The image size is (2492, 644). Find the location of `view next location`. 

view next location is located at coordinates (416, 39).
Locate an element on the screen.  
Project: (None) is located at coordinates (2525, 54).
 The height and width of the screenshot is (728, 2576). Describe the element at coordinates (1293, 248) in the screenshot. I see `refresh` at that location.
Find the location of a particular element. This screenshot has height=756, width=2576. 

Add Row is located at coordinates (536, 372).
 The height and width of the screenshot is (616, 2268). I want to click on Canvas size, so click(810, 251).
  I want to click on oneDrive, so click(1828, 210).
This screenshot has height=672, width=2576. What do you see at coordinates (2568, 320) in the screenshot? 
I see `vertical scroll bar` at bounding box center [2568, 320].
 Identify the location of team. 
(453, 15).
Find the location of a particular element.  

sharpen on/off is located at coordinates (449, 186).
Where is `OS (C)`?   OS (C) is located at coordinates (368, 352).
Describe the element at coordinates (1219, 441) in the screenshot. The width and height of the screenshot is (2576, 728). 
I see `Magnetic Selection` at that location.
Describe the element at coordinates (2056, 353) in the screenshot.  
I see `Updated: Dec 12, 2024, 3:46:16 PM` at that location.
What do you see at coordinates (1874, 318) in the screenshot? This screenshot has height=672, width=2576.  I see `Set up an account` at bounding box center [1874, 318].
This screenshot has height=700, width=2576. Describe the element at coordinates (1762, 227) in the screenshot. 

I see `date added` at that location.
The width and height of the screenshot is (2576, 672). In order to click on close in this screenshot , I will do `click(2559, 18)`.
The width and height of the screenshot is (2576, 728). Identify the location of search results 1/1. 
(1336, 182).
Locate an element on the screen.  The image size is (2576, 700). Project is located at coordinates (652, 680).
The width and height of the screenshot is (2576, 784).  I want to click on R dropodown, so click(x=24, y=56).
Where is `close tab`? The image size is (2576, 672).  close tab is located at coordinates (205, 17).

### WHAT TO DO
Rewrite the records above as a numbered list, one line per item, leaving out the blank lines.

### EXERCISE RESULT
1. The image size is (2492, 644). Find the location of `view next location`. 
2. view next location is located at coordinates (416, 39).
3. Locate an element on the screen.  
4. Project: (None) is located at coordinates (2525, 54).
5.  The height and width of the screenshot is (728, 2576). Describe the element at coordinates (1293, 248) in the screenshot. I see `refresh` at that location.
6. Find the location of a particular element. This screenshot has height=756, width=2576. 
7. Add Row is located at coordinates (536, 372).
8.  The height and width of the screenshot is (616, 2268). I want to click on Canvas size, so click(810, 251).
9.   I want to click on oneDrive, so click(1828, 210).
10. This screenshot has height=672, width=2576. What do you see at coordinates (2568, 320) in the screenshot? 
11. I see `vertical scroll bar` at bounding box center [2568, 320].
12.  Identify the location of team. 
13. (453, 15).
14. Find the location of a particular element.  
15. sharpen on/off is located at coordinates (449, 186).
16. Where is `OS (C)`?   OS (C) is located at coordinates (368, 352).
17. Describe the element at coordinates (1219, 441) in the screenshot. The width and height of the screenshot is (2576, 728). 
18. I see `Magnetic Selection` at that location.
19. Describe the element at coordinates (2056, 353) in the screenshot.  
20. I see `Updated: Dec 12, 2024, 3:46:16 PM` at that location.
21. What do you see at coordinates (1874, 318) in the screenshot? This screenshot has height=672, width=2576.  I see `Set up an account` at bounding box center [1874, 318].
22. This screenshot has height=700, width=2576. Describe the element at coordinates (1762, 227) in the screenshot. 
23. I see `date added` at that location.
24. The width and height of the screenshot is (2576, 672). In order to click on close in this screenshot , I will do `click(2559, 18)`.
25. The width and height of the screenshot is (2576, 728). Identify the location of search results 1/1. 
26. (1336, 182).
27. Locate an element on the screen.  The image size is (2576, 700). Project is located at coordinates (652, 680).
28. The width and height of the screenshot is (2576, 784).  I want to click on R dropodown, so click(x=24, y=56).
29. Where is `close tab`? The image size is (2576, 672).  close tab is located at coordinates (205, 17).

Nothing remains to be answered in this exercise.